EDITORIAL - Crime, retribution and where society stands
The threat to kill criminals, first made by incoming president Rodrigo Duterte, and then by incoming Cebu City mayor Tomas Osmeña, has elicited both outright condemnation and guarded reservation. What is common in either is that both reactions seem to represent only minority voices. Where they come from can be counted only with the fingers.
But it cannot be that the majority choose to be silent fence-sitters, especially on such a controversial and provocative issue such as this, and especially in a country such as the Philippines, where even the drop of a pin can stir almost interminable debates. That almost nothing has been heard from the majority can perhaps be interpreted as acquiescence.
Too many crimes, some involving senseless violence, cry out for real, and sometimes desperate, solutions. But is killing the criminals one of them? When only the usual objectors jump up in protest and a strange quiet seems to descend upon the land, it is almost a safe bet that acquiescence has something to do with the silence.
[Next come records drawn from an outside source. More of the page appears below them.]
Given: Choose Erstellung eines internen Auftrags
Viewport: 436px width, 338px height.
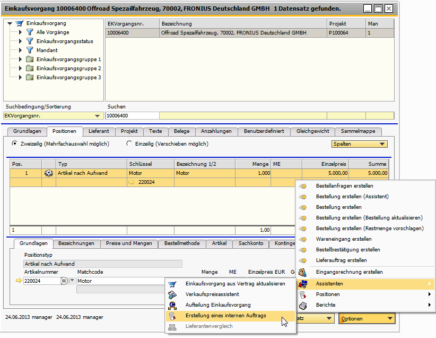Looking at the screenshot, I should point(225,316).
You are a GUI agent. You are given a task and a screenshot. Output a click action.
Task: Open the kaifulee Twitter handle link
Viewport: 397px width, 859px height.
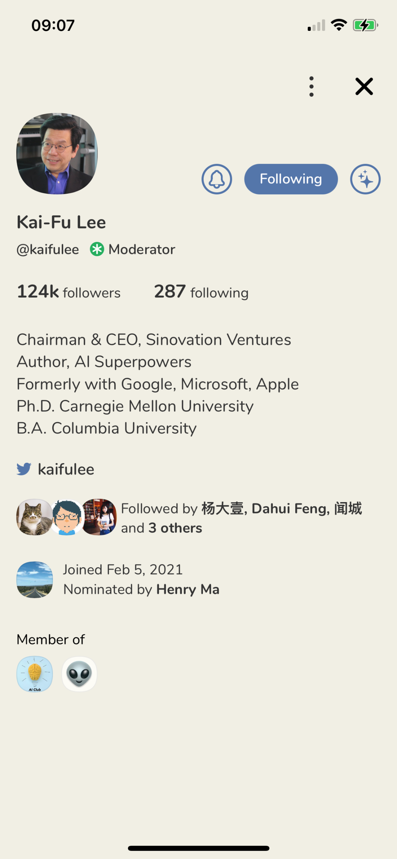pos(66,469)
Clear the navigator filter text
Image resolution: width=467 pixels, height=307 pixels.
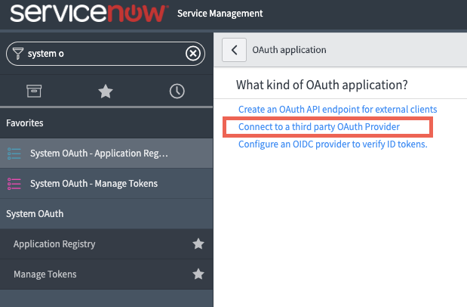pos(193,54)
And it is not so hard to see why that may be so. When a holdupper kills a young girl just days away from her nursing course graduation for no other reason than to snatch away her cheap cellphone, one can seethe in anger, one can almost cry bloody murder. But such thoughts are not to be spoken out loud in polite and orderly societies.
And so people just keep their murderous thoughts to themselves and not blurt them out – not even when people like Duterte and Osmeña threaten murderous retaliation. But if it is any consolation to these two officials, they are in all likelihood not alone. They probably have millions of silent collaborators who just do not want to make a public stand.
But that is understandable. Personal situations often impose powerful restrictions on the conduct of people. There are people who just cannot be seen in public as being on the same boat with Duterte and Osmeña on this issue but would want to get to the same destination on their own and by their own means. In the end, the only question left to ask is whether everything makes sense – from the crime committed to the kind of justice available at the moment.
In the end, society will look away from this, or at least pretend to. Because the longer society dwells on it, the clearer it becomes that we are all to blame for everything in one way or another. Things happen that society abhors that lead to other things happening that society abhors even more. And then the usual objectors object, as if they do not bear the greater blame for everything.